--- PROVIDED TEXT Enclosed Below ---

The Internship That Changed My Question

On November 7, 2025, I received my offer of acceptance into the International Youth Internship Program (IYIP), a Global Affairs Canada–funded initiative delivered through a partnership between McMaster University and Empowerment Squared. The program offers young Canadians the opportunity to engage in international development work while learning directly from communities in West Africa. I was selected to go to Ghana to work alongside a local organization, School of Dreams, supporting their ongoing efforts to strengthen access to education in rural settings through qualitative and quantitative research, including surveys, interviews, and community engagement.
I was ecstatic.
Since Grade 12, I had envisioned my future in public service, with the goal of representing Canada on the international stage through organizations such as the United Nations or Interpol. My academic choices and career planning reflected this longstanding aspiration. Having grown up in Canada, I felt a strong sense of gratitude toward a country that provided my family and me with stability and opportunity. I believed that international engagement and service were meaningful ways to give back. Being selected for a fully funded international internship while still an undergraduate felt like a defining milestone. Opportunities like this are rare at such an early stage, and I saw it as an important step toward the career I had spent years working toward. At the time, this experience reinforced my confidence not only in my professional direction but also in my ability to contribute meaningfully in an international context.
That confidence began to evolve during our first visit to an elementary school in a rural Ghanaian community. This experience introduced me to the realities of education in rural contexts shaped by geography, limited infrastructure, and differing levels of access to resources. The school and surrounding community reflected the broader conditions common in many rural areas, where learning takes place in environments that rely heavily on creativity, resilience and collective effort. Classrooms were full, facilities were modest, and teaching continued without access to resources I had always assumed were standard.

--- End of Enclosed PROVIDED TEXT ---

ACTIVITY:
Continue the account of the Ghana internship from where the text stops. The records that follow have no connection to the text.

--- SOURCE MATERIAL Enclosed Below ---

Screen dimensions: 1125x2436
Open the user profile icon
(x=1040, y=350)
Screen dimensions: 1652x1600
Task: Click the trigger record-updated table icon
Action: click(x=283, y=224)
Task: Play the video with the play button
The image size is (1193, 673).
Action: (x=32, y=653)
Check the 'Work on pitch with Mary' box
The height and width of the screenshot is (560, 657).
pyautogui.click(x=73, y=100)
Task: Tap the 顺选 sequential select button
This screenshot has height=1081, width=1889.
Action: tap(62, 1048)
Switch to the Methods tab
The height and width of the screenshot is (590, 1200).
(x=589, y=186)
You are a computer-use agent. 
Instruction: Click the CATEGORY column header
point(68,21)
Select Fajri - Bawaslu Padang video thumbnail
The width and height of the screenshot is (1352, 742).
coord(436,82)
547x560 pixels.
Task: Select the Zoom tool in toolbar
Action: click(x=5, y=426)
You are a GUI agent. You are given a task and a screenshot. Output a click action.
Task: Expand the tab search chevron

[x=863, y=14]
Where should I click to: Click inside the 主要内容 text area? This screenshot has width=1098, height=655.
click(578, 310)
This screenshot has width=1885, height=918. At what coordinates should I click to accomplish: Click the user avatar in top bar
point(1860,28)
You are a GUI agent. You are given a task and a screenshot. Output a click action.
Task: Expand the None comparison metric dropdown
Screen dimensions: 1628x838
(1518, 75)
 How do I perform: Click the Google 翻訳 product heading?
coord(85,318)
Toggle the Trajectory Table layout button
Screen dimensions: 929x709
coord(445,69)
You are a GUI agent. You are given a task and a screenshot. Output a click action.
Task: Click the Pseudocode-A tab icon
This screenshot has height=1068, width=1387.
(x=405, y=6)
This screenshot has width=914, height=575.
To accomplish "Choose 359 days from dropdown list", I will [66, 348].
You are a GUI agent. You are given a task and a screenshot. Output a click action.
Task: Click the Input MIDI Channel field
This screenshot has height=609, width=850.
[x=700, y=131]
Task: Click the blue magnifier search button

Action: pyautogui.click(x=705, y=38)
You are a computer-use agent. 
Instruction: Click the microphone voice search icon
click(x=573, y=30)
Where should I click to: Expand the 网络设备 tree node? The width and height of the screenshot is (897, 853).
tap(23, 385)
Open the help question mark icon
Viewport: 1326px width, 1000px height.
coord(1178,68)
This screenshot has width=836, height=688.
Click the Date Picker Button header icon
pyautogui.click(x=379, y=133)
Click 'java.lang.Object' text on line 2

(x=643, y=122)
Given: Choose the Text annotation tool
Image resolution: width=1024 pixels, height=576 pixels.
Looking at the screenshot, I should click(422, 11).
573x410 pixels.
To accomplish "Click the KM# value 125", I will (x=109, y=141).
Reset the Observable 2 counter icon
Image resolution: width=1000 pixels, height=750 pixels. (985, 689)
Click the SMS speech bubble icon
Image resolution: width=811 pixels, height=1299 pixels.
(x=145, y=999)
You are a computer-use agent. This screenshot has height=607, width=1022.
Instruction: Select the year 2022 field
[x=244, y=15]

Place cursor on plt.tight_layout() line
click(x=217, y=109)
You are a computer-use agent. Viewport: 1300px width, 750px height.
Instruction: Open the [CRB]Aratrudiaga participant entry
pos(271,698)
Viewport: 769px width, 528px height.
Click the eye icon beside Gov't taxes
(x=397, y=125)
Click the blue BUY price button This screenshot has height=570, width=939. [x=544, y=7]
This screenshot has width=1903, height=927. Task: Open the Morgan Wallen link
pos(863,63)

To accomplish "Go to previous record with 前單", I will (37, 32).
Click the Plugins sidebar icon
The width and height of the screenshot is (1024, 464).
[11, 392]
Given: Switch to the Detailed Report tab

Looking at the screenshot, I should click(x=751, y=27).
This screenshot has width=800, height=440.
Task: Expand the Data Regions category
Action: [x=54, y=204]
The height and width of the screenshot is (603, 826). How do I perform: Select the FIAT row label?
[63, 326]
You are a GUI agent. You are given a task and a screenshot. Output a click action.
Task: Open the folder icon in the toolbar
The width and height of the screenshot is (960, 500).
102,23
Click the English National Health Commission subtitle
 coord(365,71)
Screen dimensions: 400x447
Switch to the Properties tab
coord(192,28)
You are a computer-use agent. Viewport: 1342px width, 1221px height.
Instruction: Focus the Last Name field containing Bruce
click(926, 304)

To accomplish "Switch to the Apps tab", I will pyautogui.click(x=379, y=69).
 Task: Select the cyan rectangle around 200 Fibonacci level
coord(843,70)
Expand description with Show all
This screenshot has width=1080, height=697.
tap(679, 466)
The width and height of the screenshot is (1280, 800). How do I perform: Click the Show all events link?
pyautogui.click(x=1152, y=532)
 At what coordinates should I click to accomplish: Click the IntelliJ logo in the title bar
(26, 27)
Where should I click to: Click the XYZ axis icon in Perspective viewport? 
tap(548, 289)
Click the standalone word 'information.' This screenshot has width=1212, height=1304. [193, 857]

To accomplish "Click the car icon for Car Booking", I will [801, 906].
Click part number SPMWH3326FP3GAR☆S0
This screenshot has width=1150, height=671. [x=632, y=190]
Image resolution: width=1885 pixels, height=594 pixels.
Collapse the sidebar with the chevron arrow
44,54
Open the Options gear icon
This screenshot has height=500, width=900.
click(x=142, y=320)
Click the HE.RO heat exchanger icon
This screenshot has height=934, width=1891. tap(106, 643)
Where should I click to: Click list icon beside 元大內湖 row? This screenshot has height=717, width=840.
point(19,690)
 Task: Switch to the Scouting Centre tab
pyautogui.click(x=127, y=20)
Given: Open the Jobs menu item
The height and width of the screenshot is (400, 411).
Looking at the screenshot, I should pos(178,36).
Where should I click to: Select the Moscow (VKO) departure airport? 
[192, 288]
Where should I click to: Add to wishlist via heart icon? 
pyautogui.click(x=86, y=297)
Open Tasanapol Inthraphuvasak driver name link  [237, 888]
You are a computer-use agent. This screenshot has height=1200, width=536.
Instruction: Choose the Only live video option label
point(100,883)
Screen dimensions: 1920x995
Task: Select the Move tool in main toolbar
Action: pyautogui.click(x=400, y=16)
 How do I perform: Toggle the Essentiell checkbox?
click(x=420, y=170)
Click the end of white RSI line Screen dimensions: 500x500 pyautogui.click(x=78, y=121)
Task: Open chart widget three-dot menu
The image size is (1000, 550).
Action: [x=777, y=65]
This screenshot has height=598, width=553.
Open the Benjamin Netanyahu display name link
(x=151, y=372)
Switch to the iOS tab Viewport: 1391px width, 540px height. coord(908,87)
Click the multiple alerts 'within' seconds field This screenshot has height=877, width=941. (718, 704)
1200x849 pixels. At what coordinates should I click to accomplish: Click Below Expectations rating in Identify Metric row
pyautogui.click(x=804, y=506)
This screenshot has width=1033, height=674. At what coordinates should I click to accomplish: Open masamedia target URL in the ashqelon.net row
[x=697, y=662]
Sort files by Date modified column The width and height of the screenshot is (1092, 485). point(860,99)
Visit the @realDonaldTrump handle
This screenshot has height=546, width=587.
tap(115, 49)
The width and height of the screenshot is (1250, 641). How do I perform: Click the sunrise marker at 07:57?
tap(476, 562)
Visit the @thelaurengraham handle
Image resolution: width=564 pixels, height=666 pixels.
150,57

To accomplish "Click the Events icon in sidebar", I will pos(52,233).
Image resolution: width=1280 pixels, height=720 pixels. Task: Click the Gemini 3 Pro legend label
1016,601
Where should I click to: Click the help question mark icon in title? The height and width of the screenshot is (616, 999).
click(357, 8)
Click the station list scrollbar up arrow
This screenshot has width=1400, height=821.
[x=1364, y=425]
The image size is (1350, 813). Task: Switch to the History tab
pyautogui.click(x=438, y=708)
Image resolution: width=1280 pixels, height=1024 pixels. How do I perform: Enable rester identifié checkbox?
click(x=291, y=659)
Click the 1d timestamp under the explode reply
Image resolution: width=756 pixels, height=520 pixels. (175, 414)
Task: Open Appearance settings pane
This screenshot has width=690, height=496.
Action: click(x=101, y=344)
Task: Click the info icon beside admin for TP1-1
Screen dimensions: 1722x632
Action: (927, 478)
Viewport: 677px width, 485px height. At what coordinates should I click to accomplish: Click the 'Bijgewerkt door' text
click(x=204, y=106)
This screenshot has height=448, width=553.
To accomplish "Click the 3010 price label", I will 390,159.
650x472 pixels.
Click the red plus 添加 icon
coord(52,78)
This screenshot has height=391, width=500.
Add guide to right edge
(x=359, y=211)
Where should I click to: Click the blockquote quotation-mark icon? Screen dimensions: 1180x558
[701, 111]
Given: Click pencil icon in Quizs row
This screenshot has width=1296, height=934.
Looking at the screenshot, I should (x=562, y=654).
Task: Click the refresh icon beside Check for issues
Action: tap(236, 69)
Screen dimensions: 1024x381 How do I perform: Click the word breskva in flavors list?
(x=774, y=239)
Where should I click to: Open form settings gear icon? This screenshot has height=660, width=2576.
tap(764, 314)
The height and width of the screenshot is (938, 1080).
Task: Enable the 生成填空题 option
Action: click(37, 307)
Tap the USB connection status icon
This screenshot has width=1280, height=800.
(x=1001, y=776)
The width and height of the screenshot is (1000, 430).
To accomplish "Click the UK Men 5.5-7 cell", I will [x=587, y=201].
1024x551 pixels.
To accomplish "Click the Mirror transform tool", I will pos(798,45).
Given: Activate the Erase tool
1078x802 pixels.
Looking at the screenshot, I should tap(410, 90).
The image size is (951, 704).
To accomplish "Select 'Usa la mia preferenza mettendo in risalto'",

--- End of Enclosed SOURCE MATERIAL ---

RESPONSE BOX:
What stood out to me most was the commitment within the school community. Educators continued to teach with care and dedication, and students engaged thoughtfully in their learning. Through conversations with staff and students, I began to understand the broader systems that influence education in rural areas, such as distance from urban centers, uneven access to infrastructure, and the realities of delivering public services across diverse regions. Healthcare access also emerged as part of this broader context, with communities relying on facilities far from home.
Despite these challenges, the atmosphere in the school was one of ambition and purpose. Students spoke confidently about their futures and shared aspirations centred on serving others. Many expressed interest in careers such as nursing, emergency services, teaching, policing, and medicine. Their commitment to contributing to their communities, even while navigating complex structural realities, left a lasting impression on me.
I left the school feeling reflective and grateful. The experience prompted me to think differently about my own upbringing in Canada and the access I had come to take for granted. At the same time, it encouraged me to look more closely at realities closer to home. Many of the structural challenges I observed abroad, such as disparities in infrastructure, healthcare access, and essential services, also exist within Canada, particularly in remote and marginalized communities. Indigenous communities continue to navigate longstanding inequities rooted in historical and systemic factors.
While the contexts differ, the underlying themes of access, equity, and resilience felt strikingly familiar. This realization led me to question assumptions I had held about service and impact. Is international representation the only way to contribute meaningfully? How can service be balanced between global engagement and local responsibility? And what does it truly mean to give back to a country when not all communities experience opportunity in the same way?
What began as a professional milestone became a moment of reassessment. This internship did not diminish my interest in public service; rather, it broadened my understanding of where meaningful service can take place. It encouraged me to think more deeply about impact, both abroad and at home, and about the many ways individuals can contribute to positive change. As a result, I am now approaching my future with greater openness. I am increasingly interested in exploring pathways that allow for tangible, day‑to‑day impact in people’s lives, potentially in areas such as healthcare or community‑based work. Rather than seeing my original career plans as abandoned, I now view them as expanded.
One internship was enough to reshape a carefully planned trajectory. While my next steps are still unfolding, I am committed to continuing to learn, to exploring opportunities beyond my original field of study, and to remaining open to where experience and reflection may lead me. I left this internship with new transferable skill sets while refining existing ones, learning how to thrive in an unfamiliar environment, how to collaborate with coworkers on foreign soil you’ve never met before, and how to immerse yourself in a society you have no prior connection to. But the most important skill? Learning how to ask the right questions. Sometimes, the most meaningful part of a journey is not finding definitive answers, but learning how to ask better, more informed questions.